» **TASK OBJECTIVE**: Produce a verbatim transcription of all records.

Collected data
-- -- --
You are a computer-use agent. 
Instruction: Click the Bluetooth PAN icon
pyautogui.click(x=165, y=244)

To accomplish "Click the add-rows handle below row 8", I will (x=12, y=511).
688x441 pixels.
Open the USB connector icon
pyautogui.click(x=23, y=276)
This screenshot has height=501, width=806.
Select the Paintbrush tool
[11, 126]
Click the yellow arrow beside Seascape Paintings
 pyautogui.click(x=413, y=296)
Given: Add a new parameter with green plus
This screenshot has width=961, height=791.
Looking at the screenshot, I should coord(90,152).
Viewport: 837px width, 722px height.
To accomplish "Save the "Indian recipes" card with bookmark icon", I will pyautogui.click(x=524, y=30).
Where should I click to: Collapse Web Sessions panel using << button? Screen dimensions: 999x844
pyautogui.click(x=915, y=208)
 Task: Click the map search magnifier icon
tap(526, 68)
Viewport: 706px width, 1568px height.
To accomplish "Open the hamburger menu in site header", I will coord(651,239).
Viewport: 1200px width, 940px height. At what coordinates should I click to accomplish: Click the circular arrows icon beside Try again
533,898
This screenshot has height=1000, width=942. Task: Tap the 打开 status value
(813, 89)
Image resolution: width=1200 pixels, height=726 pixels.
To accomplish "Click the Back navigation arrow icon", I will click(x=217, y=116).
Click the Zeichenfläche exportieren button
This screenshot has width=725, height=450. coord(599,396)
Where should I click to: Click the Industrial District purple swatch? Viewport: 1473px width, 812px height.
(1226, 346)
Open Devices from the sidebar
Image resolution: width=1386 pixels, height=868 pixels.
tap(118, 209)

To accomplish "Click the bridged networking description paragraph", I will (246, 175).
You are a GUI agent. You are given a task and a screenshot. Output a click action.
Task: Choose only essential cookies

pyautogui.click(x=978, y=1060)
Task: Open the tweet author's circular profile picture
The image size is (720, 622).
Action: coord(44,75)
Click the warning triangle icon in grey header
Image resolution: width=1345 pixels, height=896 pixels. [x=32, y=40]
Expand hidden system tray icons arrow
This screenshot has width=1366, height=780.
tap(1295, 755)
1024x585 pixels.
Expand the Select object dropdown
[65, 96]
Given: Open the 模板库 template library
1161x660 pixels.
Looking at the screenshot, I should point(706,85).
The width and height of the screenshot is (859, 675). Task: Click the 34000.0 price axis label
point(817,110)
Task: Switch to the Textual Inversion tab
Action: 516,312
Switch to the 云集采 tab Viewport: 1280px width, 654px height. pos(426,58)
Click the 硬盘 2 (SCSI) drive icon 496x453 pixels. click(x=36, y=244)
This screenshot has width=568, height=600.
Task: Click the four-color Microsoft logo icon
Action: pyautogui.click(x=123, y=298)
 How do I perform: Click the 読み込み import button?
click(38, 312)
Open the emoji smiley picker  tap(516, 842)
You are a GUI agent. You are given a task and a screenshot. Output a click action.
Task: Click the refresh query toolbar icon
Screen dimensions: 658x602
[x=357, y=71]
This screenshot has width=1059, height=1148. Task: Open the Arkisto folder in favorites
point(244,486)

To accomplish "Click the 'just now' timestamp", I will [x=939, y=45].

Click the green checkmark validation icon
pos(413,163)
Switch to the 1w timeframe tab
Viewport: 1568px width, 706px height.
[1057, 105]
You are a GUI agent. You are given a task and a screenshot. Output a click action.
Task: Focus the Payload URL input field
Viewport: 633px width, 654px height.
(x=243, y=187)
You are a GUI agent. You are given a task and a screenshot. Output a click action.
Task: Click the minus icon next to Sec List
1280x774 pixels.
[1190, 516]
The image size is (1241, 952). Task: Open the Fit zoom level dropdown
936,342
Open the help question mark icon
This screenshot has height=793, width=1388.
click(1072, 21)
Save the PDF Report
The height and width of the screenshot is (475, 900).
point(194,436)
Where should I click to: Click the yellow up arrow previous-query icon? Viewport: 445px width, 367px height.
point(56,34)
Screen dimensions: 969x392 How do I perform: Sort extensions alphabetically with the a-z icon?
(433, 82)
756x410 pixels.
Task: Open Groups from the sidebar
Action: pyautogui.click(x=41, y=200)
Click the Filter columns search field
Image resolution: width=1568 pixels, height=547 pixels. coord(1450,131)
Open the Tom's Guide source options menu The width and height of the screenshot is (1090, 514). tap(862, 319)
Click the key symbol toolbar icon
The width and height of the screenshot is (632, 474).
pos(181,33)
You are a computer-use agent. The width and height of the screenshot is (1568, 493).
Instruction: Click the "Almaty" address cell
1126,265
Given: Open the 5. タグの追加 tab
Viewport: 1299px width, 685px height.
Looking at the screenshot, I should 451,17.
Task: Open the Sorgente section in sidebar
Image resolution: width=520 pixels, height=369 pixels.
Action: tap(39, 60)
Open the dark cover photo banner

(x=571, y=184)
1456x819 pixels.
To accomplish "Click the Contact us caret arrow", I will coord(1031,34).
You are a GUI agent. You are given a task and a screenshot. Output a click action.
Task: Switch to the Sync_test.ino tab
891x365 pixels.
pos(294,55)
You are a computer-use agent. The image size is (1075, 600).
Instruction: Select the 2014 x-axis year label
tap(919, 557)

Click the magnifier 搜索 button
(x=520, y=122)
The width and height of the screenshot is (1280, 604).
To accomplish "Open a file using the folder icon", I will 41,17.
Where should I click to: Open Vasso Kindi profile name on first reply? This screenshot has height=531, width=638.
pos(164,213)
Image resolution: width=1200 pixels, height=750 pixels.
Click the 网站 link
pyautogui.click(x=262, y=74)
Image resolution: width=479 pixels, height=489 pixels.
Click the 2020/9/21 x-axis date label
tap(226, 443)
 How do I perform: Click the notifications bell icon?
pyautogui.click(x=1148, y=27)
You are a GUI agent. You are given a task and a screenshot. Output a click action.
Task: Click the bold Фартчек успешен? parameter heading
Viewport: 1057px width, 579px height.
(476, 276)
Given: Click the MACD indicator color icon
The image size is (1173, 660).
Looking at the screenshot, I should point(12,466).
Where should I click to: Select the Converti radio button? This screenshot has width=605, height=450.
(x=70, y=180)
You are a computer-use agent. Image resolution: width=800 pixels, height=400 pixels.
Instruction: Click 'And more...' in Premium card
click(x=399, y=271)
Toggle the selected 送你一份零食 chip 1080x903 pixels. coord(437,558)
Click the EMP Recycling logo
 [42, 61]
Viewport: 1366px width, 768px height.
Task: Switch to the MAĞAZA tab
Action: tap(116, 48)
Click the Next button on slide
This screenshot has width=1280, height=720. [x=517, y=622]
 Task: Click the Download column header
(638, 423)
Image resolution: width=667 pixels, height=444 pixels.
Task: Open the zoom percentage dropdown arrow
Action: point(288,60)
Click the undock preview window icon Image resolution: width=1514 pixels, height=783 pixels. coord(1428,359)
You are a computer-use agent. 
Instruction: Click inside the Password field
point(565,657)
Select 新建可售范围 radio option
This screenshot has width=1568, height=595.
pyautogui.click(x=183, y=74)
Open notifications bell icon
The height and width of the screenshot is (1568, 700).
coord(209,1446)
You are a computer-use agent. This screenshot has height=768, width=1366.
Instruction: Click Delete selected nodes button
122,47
-- -- --
» **RESPONSE TO THIS TASK**:
You are a computer-use agent. 
Instruction: Click the Bluetooth PAN icon
pyautogui.click(x=165, y=244)

To accomplish "Click the add-rows handle below row 8", I will (x=12, y=511).
688x441 pixels.
Open the USB connector icon
pyautogui.click(x=23, y=276)
This screenshot has height=501, width=806.
Select the Paintbrush tool
[11, 126]
Click the yellow arrow beside Seascape Paintings
 pyautogui.click(x=413, y=296)
Given: Add a new parameter with green plus
This screenshot has width=961, height=791.
Looking at the screenshot, I should coord(90,152).
Viewport: 837px width, 722px height.
To accomplish "Save the "Indian recipes" card with bookmark icon", I will pyautogui.click(x=524, y=30).
Where should I click to: Collapse Web Sessions panel using << button? Screen dimensions: 999x844
pyautogui.click(x=915, y=208)
 Task: Click the map search magnifier icon
tap(526, 68)
Viewport: 706px width, 1568px height.
To accomplish "Open the hamburger menu in site header", I will coord(651,239).
Viewport: 1200px width, 940px height. At what coordinates should I click to accomplish: Click the circular arrows icon beside Try again
533,898
This screenshot has height=1000, width=942. Task: Tap the 打开 status value
(813, 89)
Image resolution: width=1200 pixels, height=726 pixels.
To accomplish "Click the Back navigation arrow icon", I will click(x=217, y=116).
Click the Zeichenfläche exportieren button
This screenshot has width=725, height=450. coord(599,396)
Where should I click to: Click the Industrial District purple swatch? Viewport: 1473px width, 812px height.
(1226, 346)
Open Devices from the sidebar
Image resolution: width=1386 pixels, height=868 pixels.
tap(118, 209)

To accomplish "Click the bridged networking description paragraph", I will (246, 175).
You are a GUI agent. You are given a task and a screenshot. Output a click action.
Task: Choose only essential cookies

pyautogui.click(x=978, y=1060)
Task: Open the tweet author's circular profile picture
The image size is (720, 622).
Action: coord(44,75)
Click the warning triangle icon in grey header
Image resolution: width=1345 pixels, height=896 pixels. [x=32, y=40]
Expand hidden system tray icons arrow
This screenshot has width=1366, height=780.
tap(1295, 755)
1024x585 pixels.
Expand the Select object dropdown
[65, 96]
Given: Open the 模板库 template library
1161x660 pixels.
Looking at the screenshot, I should point(706,85).
The width and height of the screenshot is (859, 675). Task: Click the 34000.0 price axis label
point(817,110)
Task: Switch to the Textual Inversion tab
Action: 516,312
Switch to the 云集采 tab Viewport: 1280px width, 654px height. pos(426,58)
Click the 硬盘 2 (SCSI) drive icon 496x453 pixels. click(x=36, y=244)
This screenshot has width=568, height=600.
Task: Click the four-color Microsoft logo icon
Action: pyautogui.click(x=123, y=298)
 How do I perform: Click the 読み込み import button?
click(38, 312)
Open the emoji smiley picker  tap(516, 842)
You are a GUI agent. You are given a task and a screenshot. Output a click action.
Task: Click the refresh query toolbar icon
Screen dimensions: 658x602
[x=357, y=71]
This screenshot has width=1059, height=1148. Task: Open the Arkisto folder in favorites
point(244,486)

To accomplish "Click the 'just now' timestamp", I will [x=939, y=45].

Click the green checkmark validation icon
pos(413,163)
Switch to the 1w timeframe tab
Viewport: 1568px width, 706px height.
[1057, 105]
You are a GUI agent. You are given a task and a screenshot. Output a click action.
Task: Focus the Payload URL input field
Viewport: 633px width, 654px height.
(x=243, y=187)
You are a GUI agent. You are given a task and a screenshot. Output a click action.
Task: Click the minus icon next to Sec List
1280x774 pixels.
[1190, 516]
The image size is (1241, 952). Task: Open the Fit zoom level dropdown
936,342
Open the help question mark icon
This screenshot has height=793, width=1388.
click(1072, 21)
Save the PDF Report
The height and width of the screenshot is (475, 900).
point(194,436)
Where should I click to: Click the yellow up arrow previous-query icon? Viewport: 445px width, 367px height.
point(56,34)
Screen dimensions: 969x392 How do I perform: Sort extensions alphabetically with the a-z icon?
(433, 82)
756x410 pixels.
Task: Open Groups from the sidebar
Action: pyautogui.click(x=41, y=200)
Click the Filter columns search field
Image resolution: width=1568 pixels, height=547 pixels. coord(1450,131)
Open the Tom's Guide source options menu The width and height of the screenshot is (1090, 514). tap(862, 319)
Click the key symbol toolbar icon
The width and height of the screenshot is (632, 474).
pos(181,33)
You are a computer-use agent. The width and height of the screenshot is (1568, 493).
Instruction: Click the "Almaty" address cell
1126,265
Given: Open the 5. タグの追加 tab
Viewport: 1299px width, 685px height.
Looking at the screenshot, I should 451,17.
Task: Open the Sorgente section in sidebar
Image resolution: width=520 pixels, height=369 pixels.
Action: tap(39, 60)
Open the dark cover photo banner

(x=571, y=184)
1456x819 pixels.
To accomplish "Click the Contact us caret arrow", I will coord(1031,34).
You are a GUI agent. You are given a task and a screenshot. Output a click action.
Task: Switch to the Sync_test.ino tab
891x365 pixels.
pos(294,55)
You are a computer-use agent. The image size is (1075, 600).
Instruction: Select the 2014 x-axis year label
tap(919, 557)

Click the magnifier 搜索 button
(x=520, y=122)
The width and height of the screenshot is (1280, 604).
To accomplish "Open a file using the folder icon", I will 41,17.
Where should I click to: Open Vasso Kindi profile name on first reply? This screenshot has height=531, width=638.
pos(164,213)
Image resolution: width=1200 pixels, height=750 pixels.
Click the 网站 link
pyautogui.click(x=262, y=74)
Image resolution: width=479 pixels, height=489 pixels.
Click the 2020/9/21 x-axis date label
tap(226, 443)
 How do I perform: Click the notifications bell icon?
pyautogui.click(x=1148, y=27)
You are a GUI agent. You are given a task and a screenshot. Output a click action.
Task: Click the bold Фартчек успешен? parameter heading
Viewport: 1057px width, 579px height.
(476, 276)
Given: Click the MACD indicator color icon
The image size is (1173, 660).
Looking at the screenshot, I should point(12,466).
Where should I click to: Select the Converti radio button? This screenshot has width=605, height=450.
(x=70, y=180)
You are a computer-use agent. Image resolution: width=800 pixels, height=400 pixels.
Instruction: Click 'And more...' in Premium card
click(x=399, y=271)
Toggle the selected 送你一份零食 chip 1080x903 pixels. coord(437,558)
Click the EMP Recycling logo
 [42, 61]
Viewport: 1366px width, 768px height.
Task: Switch to the MAĞAZA tab
Action: tap(116, 48)
Click the Next button on slide
This screenshot has width=1280, height=720. [x=517, y=622]
 Task: Click the Download column header
(638, 423)
Image resolution: width=667 pixels, height=444 pixels.
Task: Open the zoom percentage dropdown arrow
Action: point(288,60)
Click the undock preview window icon Image resolution: width=1514 pixels, height=783 pixels. coord(1428,359)
You are a computer-use agent. 
Instruction: Click inside the Password field
point(565,657)
Select 新建可售范围 radio option
This screenshot has width=1568, height=595.
pyautogui.click(x=183, y=74)
Open notifications bell icon
The height and width of the screenshot is (1568, 700).
coord(209,1446)
You are a computer-use agent. This screenshot has height=768, width=1366.
Instruction: Click Delete selected nodes button
122,47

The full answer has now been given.